On Wed, Jun 3, 2026 at 5:21 PM Christopher Bazley <[email protected]> wrote:
>
> When given a constructor of variable-length vector type, the
> store_constructor function now builds a vector with the lower bound
> of the number of subparts in the vector type and uses it to emit the
> body of the kind of insn chosen by the convert_optab_handler function.
> Previously, this function used a fallback path of calling
> store_constructor_field upon discovering that the number of subparts
> in the vector type was not a constant multiple of the number of
> subparts in the element type.

Collected material –
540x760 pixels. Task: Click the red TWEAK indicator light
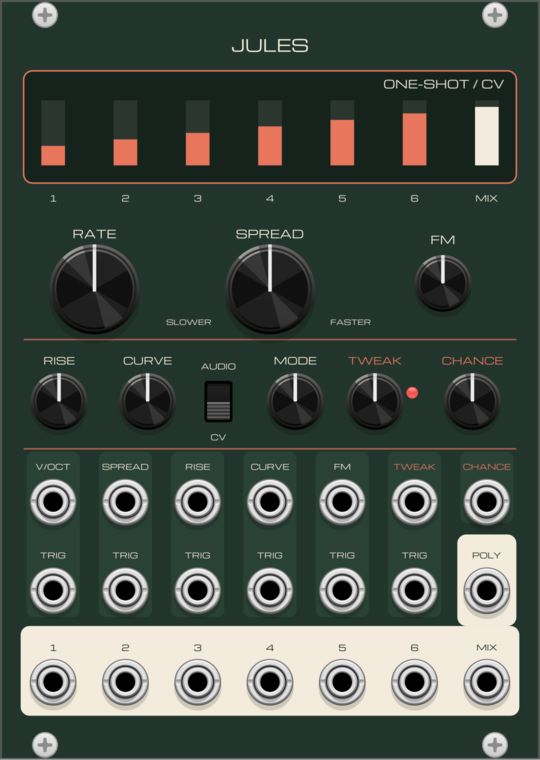pyautogui.click(x=412, y=393)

Problem requirements – In the email about store_constructor, why did the function previously fall back to calling store_constructor_field? Explain in one to three sentences. These lines were taken from a different source than the text.

Output for this exercise – It took that fallback path when it found that the number of subparts in the vector type was not a constant multiple of the number of subparts in the element type.